In her view, there are three categories within the official Iranian media, which are all more or less controlled by the regime: the fundamentalists, the ‘reformists’ and the “others, who care only about fashion and cooking” and who consider anti-war sentiments to be largely “western inventions”. Farhadpour described how the fundamentalists and the US ruling class have the same interest in promoting war - they are “singing the same song”, she suggested. Coupled with internal repression, this has resulted in the increased importance of dissident websites and internet blogs to provide a space where a degree of freedom and opposition may be exercised. She too spoke favourably about the National Peace Council.

Cat on a leash

In the short question and answer session that followed, CPGB member Tina Becker welcomed the change of heart among Casmii supporters and their new-found willingness to criticise the Iranian theocracy. However, she asked, “Don’t the radical demands of the thousands of students and workers in Iran show that many Iranians want more than just the return of Khatami and the reformists?”

She pointed out that thousands of Iranians are suffering from and demonstrating against the harsh imposition of neoliberal market policies enforced by Ahmadinejad. But Khatami and his government had been responsible for implementing exactly the same type of neoliberal policies. Even according to the theocracy’s own figures, the cuts and privatisations demanded by the IMF and World Bank have resulted in 20% of the 70 million population living below the poverty line.

“Aren’t you trying to put the Persian cat on a leash if you ask the workers, students and national minorities to scale down their radical movements?” comrade Becker asked - and was told by an SWP member to “sit the fuck back down”, while others heckled her.

The responses of the main speakers were hardly more constructive.

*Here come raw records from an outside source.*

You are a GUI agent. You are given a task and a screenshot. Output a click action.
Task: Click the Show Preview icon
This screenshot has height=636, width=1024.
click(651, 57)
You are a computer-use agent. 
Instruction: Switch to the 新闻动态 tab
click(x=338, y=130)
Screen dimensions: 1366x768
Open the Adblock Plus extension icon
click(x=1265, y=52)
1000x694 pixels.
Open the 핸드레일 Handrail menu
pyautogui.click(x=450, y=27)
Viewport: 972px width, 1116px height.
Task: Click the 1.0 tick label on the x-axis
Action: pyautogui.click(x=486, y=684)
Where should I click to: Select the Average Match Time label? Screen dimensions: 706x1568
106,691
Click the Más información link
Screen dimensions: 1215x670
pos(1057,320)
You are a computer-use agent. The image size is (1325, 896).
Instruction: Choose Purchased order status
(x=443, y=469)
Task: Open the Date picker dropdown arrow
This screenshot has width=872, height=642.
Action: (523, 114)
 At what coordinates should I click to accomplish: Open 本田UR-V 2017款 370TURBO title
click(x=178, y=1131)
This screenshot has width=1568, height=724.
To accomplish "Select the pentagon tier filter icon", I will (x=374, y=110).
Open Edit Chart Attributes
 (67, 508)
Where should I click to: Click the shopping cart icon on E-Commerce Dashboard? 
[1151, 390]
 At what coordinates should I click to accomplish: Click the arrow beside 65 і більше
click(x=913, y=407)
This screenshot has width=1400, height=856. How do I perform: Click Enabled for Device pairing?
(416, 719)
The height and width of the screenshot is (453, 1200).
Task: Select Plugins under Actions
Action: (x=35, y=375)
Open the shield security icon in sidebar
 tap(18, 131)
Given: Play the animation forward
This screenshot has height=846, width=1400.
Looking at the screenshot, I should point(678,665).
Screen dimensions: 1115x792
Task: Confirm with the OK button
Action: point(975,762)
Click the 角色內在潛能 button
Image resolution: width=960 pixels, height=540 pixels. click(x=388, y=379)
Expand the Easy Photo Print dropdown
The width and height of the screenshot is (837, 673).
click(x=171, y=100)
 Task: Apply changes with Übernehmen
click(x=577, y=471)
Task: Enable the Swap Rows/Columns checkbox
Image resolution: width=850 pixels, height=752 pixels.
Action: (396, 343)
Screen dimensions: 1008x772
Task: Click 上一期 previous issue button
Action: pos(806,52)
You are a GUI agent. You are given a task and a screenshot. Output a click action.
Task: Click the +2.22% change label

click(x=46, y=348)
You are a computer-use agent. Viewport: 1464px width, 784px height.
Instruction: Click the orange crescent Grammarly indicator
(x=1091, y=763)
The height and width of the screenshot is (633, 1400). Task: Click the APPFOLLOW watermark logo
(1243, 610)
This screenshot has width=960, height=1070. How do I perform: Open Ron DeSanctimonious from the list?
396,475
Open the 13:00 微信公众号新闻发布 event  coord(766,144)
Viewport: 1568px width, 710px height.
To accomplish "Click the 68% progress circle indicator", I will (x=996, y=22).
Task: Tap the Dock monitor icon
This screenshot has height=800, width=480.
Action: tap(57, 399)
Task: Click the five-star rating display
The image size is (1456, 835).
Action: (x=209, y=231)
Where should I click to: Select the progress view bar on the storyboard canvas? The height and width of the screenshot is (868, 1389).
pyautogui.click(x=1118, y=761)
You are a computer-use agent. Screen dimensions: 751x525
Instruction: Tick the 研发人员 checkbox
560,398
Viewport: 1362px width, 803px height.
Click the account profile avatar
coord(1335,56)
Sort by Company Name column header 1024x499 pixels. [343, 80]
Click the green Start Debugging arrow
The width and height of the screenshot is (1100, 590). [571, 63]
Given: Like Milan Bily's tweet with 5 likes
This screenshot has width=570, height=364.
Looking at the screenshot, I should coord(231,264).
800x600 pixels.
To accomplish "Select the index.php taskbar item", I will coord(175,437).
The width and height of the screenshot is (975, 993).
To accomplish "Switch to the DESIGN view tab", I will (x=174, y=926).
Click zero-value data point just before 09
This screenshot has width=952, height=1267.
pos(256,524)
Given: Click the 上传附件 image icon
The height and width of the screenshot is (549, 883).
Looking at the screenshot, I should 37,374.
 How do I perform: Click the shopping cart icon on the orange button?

Lily Farhadpour sarcastically thanked her for “all the time she spends thinking about Iranians. But you don’t look Iranian to me. Shouldn’t you keep out of Iranian politics and instead focus on what Brown is doing?” Her nationalistic take was applauded by a small section in the audience and greeted with a nod and a smirk by baroness Haleh Afshar (grandee of the British Council and United Nations Association, awarded an OBE in 2005 for services rendered), who was translating into Farsi. To be fair, a few also booed Farhadpour for her disgraceful comments.

Mashallah Shamsolvaezin replied that when he was young, he too used to think along similar lines: “But I have learned that Iranians are very conservative. They talk about revolution during the day, but when they come home from work they want to put their feet up and talk about poetry.” I think he must have been thinking about his own personal development, because the small matter of the 1979 revolution - one of many examples of the political commitment and militancy of many Iranians - gave the lie to his contribution.

Whose ‘regime change’?

To conclude, two of Casmii’s platform speakers spoke openly in favour of that faction of the regime that the US believes it can do business with. The Bush administration has recently allocated more than $400 million to step up its covert operations against Iran. The aim? To “undermine Iran’s nuclear ambitions” and install a new government through “regime change”. Who would fit the bill? One thing is certain: ‘reformists’ like Khatami would continue to enforce neoliberalism and continue to attack the working class.

Hands Off the People of Iran supports all the democratic movements of workers, students, women and national minorities that are fighting for “regime change” from below, while simultaneously mobilising against imperialist interference, sanctions and war. By contrast Casmii and CI seem prepared to back anyone but those workers, progressives and democrats.